Spain on Monday will dig up the body of José Antonio Primo de Rivera, founder of the fascist Falange movement that supported the Francoist regime, and remove it from a mausoleum carved into a mountainside near Madrid.
Primo de Rivera’s exhumation, which follows the 2019 removal of the remains of dictator Francisco Franco, is part of a plan to convert the so-called Valley of the Fallen complex built by Franco into a memorial to the 500,000 people killed during Spain’s 1936-39 civil war.
Last year, the Valley of the Fallen was renamed Valley of Cuelgamuros – the original name of the site – under Spain’s new Democratic Memory law.

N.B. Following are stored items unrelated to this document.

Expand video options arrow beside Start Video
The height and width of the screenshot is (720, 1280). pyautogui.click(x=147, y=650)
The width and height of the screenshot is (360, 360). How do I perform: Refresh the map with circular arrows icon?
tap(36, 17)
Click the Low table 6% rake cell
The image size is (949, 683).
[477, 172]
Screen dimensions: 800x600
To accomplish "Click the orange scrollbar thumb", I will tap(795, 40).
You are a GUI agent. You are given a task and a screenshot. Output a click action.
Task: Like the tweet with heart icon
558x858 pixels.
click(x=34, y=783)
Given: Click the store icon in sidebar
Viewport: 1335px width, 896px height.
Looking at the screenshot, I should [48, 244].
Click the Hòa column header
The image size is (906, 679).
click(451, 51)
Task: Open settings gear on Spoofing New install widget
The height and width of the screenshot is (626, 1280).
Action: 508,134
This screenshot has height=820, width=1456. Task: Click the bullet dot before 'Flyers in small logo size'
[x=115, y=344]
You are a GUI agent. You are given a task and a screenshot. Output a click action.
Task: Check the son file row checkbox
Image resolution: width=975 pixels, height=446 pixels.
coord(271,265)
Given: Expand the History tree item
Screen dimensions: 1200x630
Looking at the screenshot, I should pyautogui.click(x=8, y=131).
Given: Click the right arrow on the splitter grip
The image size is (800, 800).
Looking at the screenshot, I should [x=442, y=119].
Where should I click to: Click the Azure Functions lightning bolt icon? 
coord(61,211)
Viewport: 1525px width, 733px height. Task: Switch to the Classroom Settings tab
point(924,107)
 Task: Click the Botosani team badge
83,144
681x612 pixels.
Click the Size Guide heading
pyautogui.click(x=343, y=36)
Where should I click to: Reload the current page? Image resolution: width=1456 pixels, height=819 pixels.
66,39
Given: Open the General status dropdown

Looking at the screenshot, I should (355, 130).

“It’s another step in the resignification of the valley,” Presidency Minister Felix Bolaños told reporters in Barcelona on Friday. “No person or ideology that evokes the dictatorship should be honored or extolled there.”
The son of dictator Miguel Primo de Rivera, who governed Spain from 1923 to 1930, José Antonio Primo de Rivera was shot by firing squad in November 1936 by left-wing Republican forces in Alicante.
It will be the fifth time his body has been buried and the fourth time it has been exhumed.
In 1939, after having lain in two different mass graves in Alicante, his coffin was paraded 500 kilometers (311 miles) from the eastern coastal city to San Lorenzo de El Escorial, a town near Madrid where Spain’s royals are buried.
His remains were moved again on the completion of Valley of the Fallen monument 20 years later and buried under the altar of the basilica, where Franco would join him on his death in 1975.
Franco, a conservative general, and Primo de Rivera, a flamboyant playboy, had little love for each other, according to Franco’s biographer, Paul Preston.
Franco in fact sabotaged several efforts to organize a rescue or a prisoner swap that would have saved Primo de Rivera’s life, Preston wrote in his biography.
His death allowed Franco to eliminate a rival and take control of the Falangists, subsuming them to a broader far-right movement that supported his dictatorship.
The government is currently carrying out works in the mausoleum to permit access to the crypts where the remains of 34,000 people, many of them victims of Franco’s regime, are buried anonymously, allowing families to identify their relatives.